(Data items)
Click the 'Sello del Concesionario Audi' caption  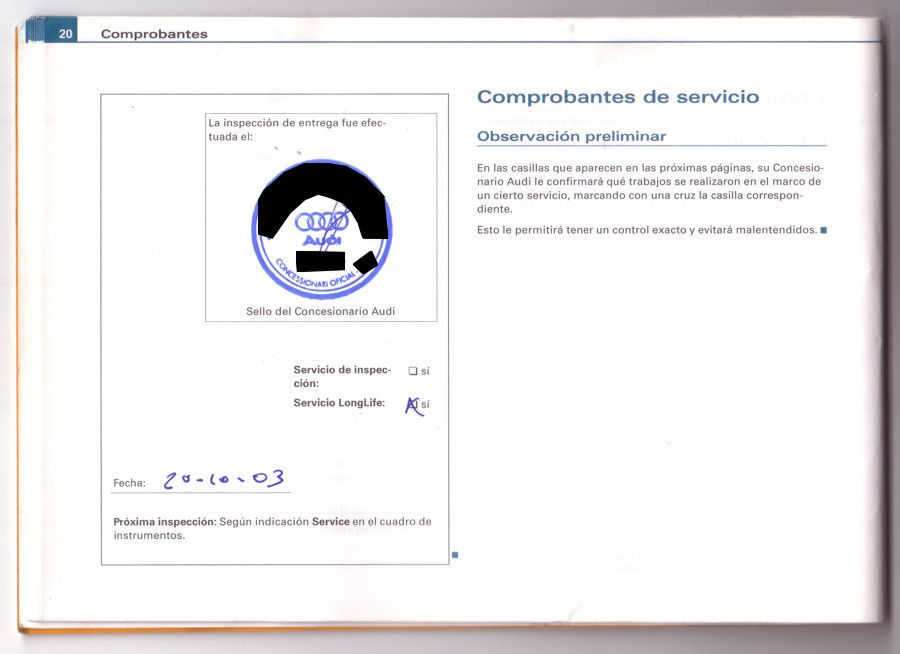pyautogui.click(x=320, y=311)
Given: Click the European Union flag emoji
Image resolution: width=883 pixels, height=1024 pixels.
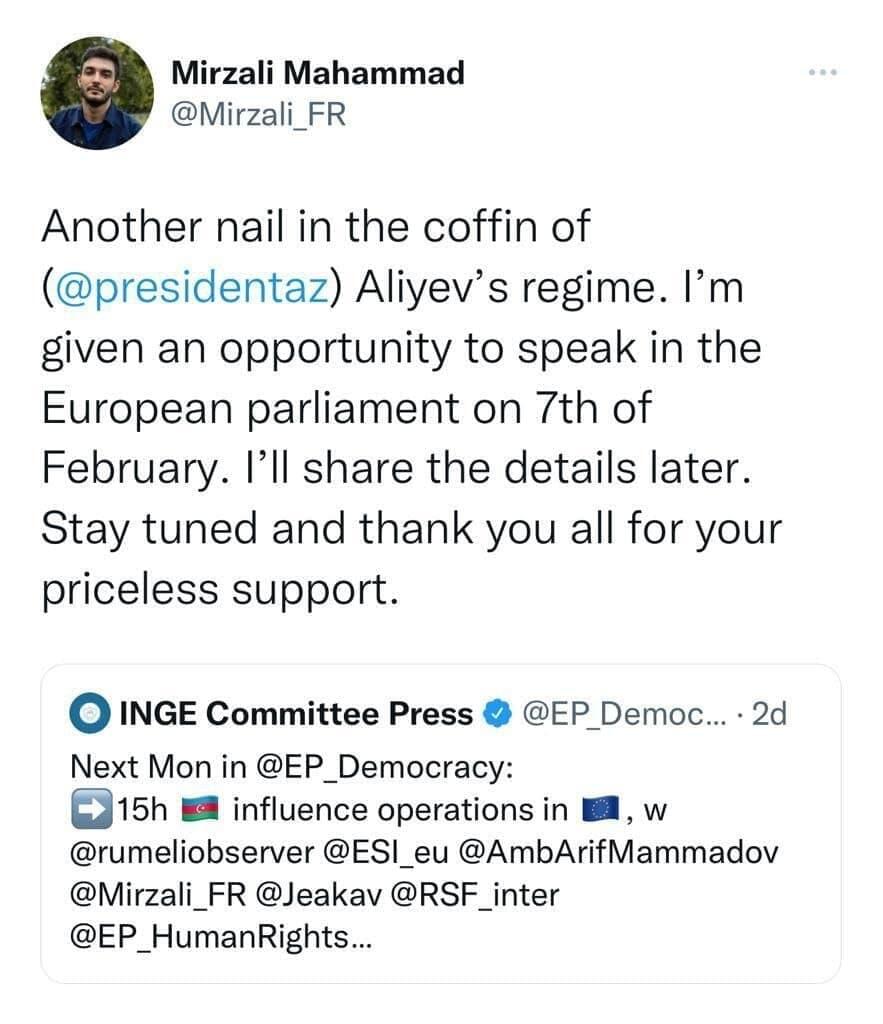Looking at the screenshot, I should coord(600,810).
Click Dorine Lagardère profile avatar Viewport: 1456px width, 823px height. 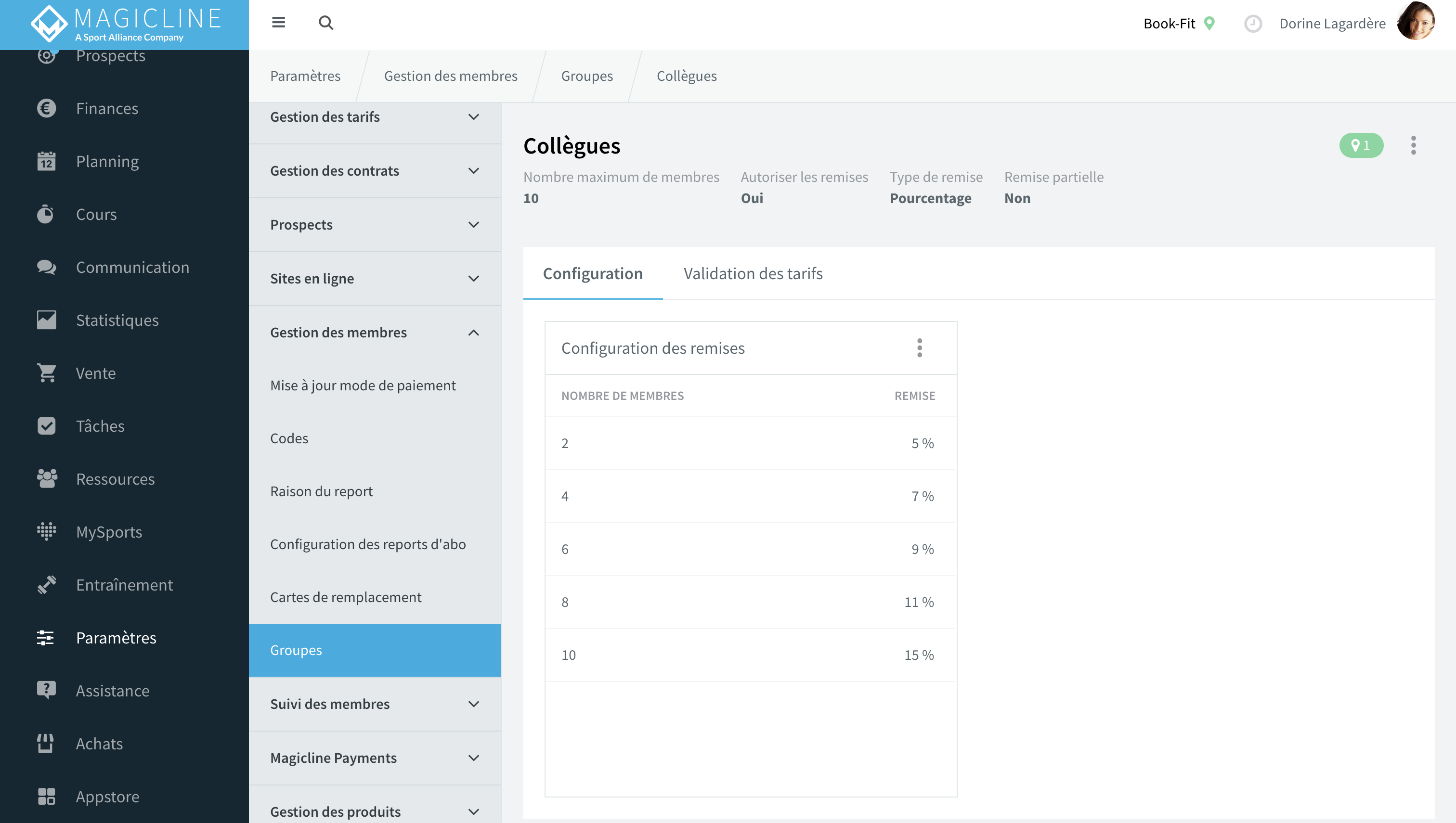point(1416,23)
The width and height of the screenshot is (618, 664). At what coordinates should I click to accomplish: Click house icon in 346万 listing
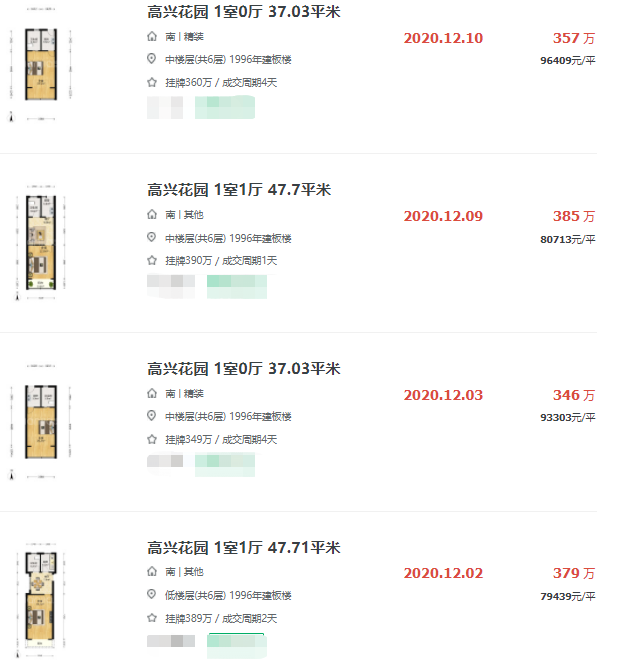pyautogui.click(x=152, y=393)
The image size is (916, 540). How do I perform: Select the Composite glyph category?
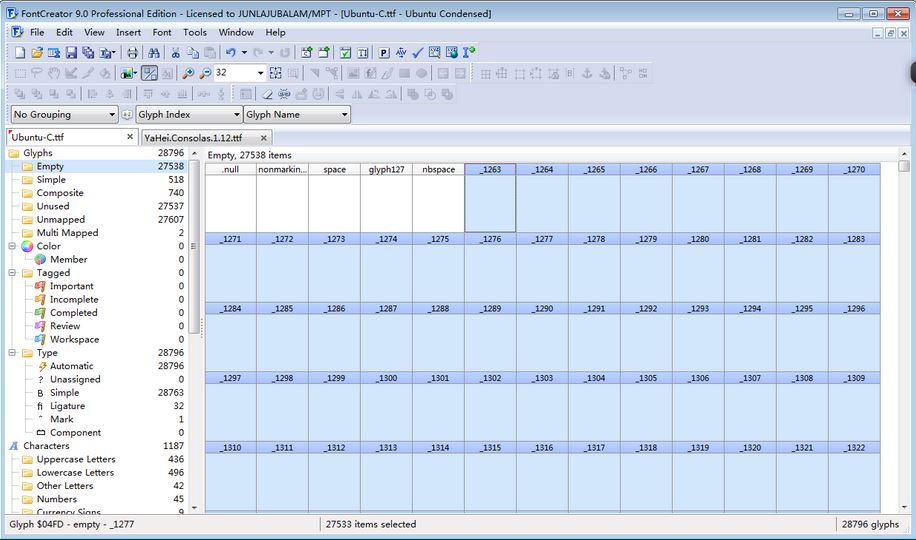[60, 193]
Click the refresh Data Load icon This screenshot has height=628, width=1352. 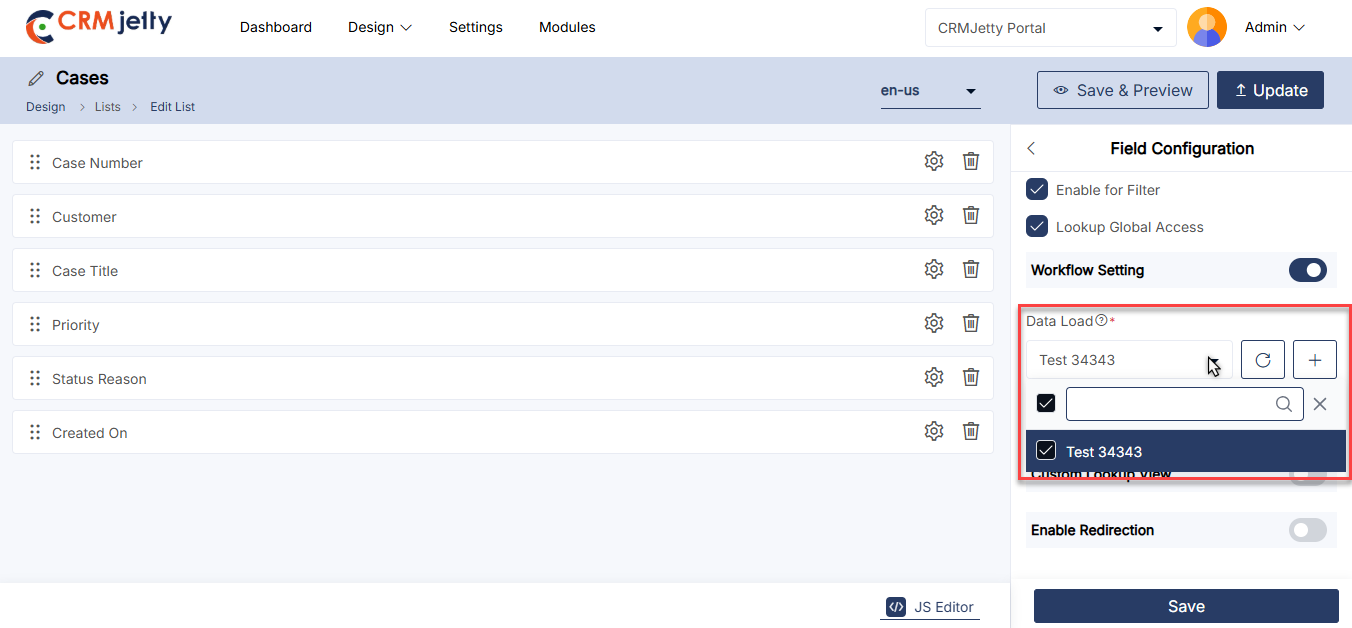click(x=1262, y=360)
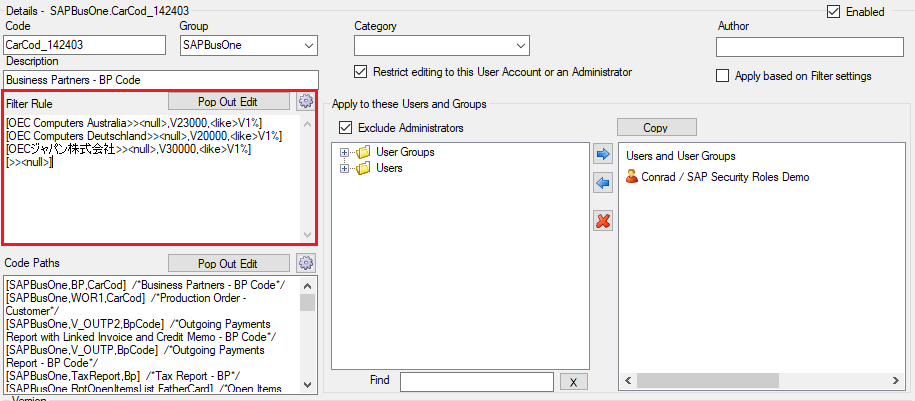Click the gear icon beside Filter Rule
The height and width of the screenshot is (401, 915).
(x=306, y=101)
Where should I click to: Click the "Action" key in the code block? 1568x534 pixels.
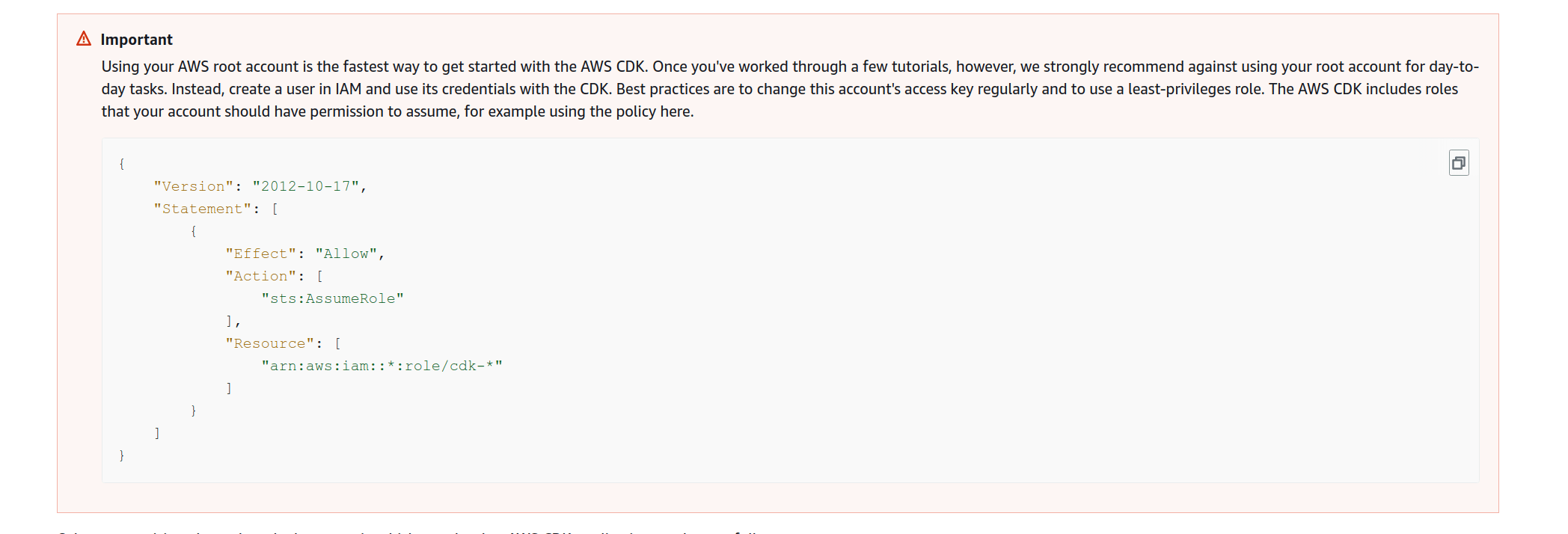[260, 275]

== Activity ==
In the entries above, find the line containing "Where should I". Transcribe it and every later line to the end, exactly, and leave out the pictures.

== Response below ==
Where should I click to: Click the "Action" key in the code block? 1568x534 pixels.
[260, 275]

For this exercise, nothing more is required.